Back from the land of slate, steeples, and country estates.
Back to a shoe-box apartment where some cracks let the sun shine in, walls insulated by paperbacks.
Back with a renewed determination to write.
Buoyed by friendship. Held by the hills. Warmed by the work.
A month later, the garden is greener.
Another thirty days later, and I’ll have left this garden for a new place with a patio where the neighbors will have to climb a fence if they wish to exhume my plants. Curry. Lemon. Garlic. All unpopular for some reason. The lengths an ego will go to assert itself - this is the lesson from clearing the land, laying the gravel, and inviting others to garden here with me. What I got was a children’s trampoline plonked in the gravel and a line of bricks in the soil marking out his territory. Many have suggested I slash the trampoline. In this way the garden has also been a lesson in restraint.

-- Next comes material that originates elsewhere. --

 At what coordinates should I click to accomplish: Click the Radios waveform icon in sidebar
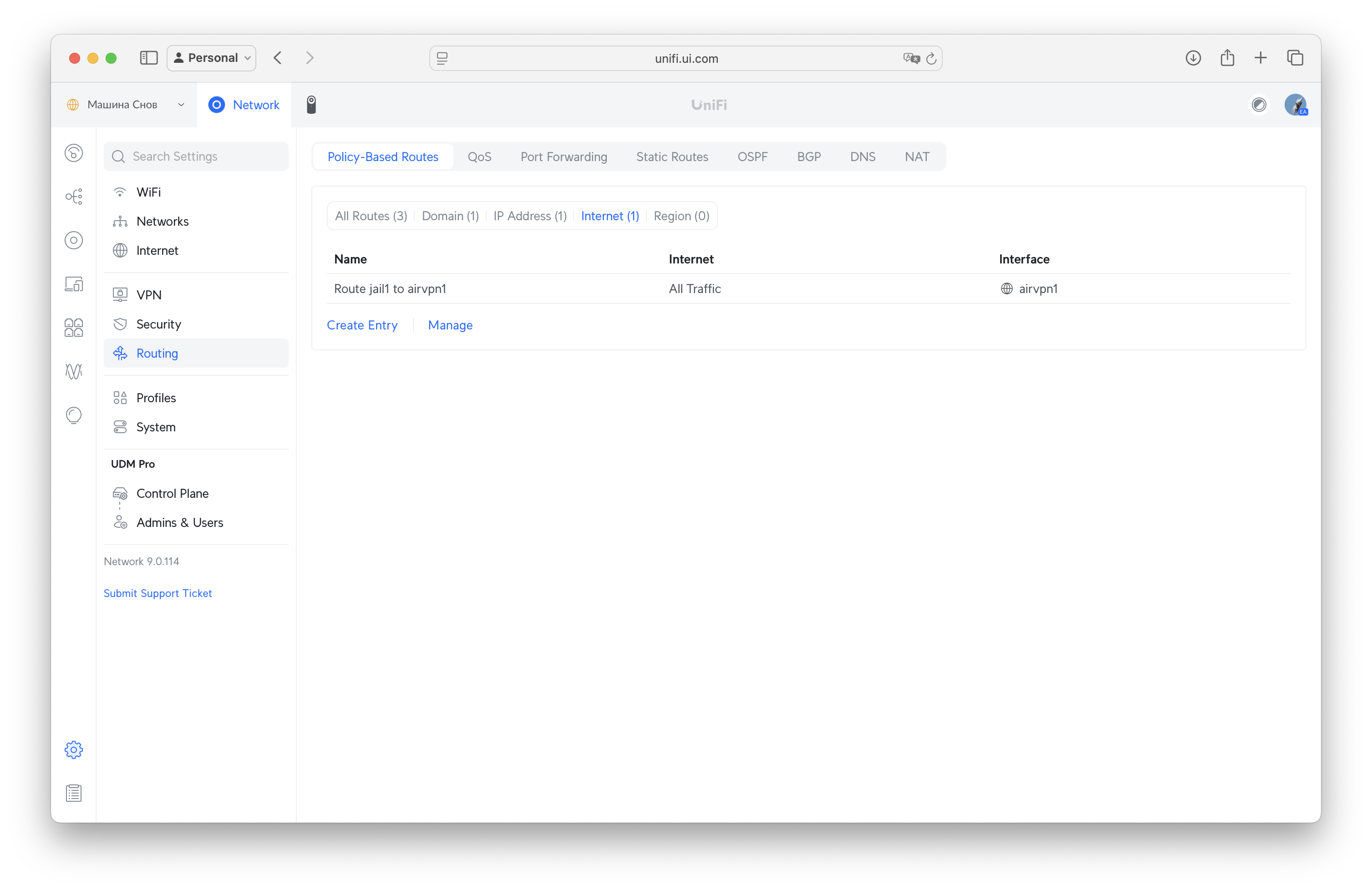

Soon, at my new house, the farmhouse, I will be free to fling eggshells and coffee grounds wherever I want. And I will grow mountains of garlic.

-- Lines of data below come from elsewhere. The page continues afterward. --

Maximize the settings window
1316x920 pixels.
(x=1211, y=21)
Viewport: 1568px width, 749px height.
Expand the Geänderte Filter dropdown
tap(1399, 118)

When I tell the landlady I found the farmhouse, ten minutes away, further into the hills, a stand-alone house in a valley out of view, she nods and asks is it because of him? Her eyes move up to his balcony railing lined with empty gin bottles. He doesn’t drink. But if the light shines through the bottles he’s picked up from the refuse collection point, it brings good energy. She and I say nothing. He is not her tenant. We only laugh. And that is enough. I am going to miss this landlady. The mirror is still aimed at her door.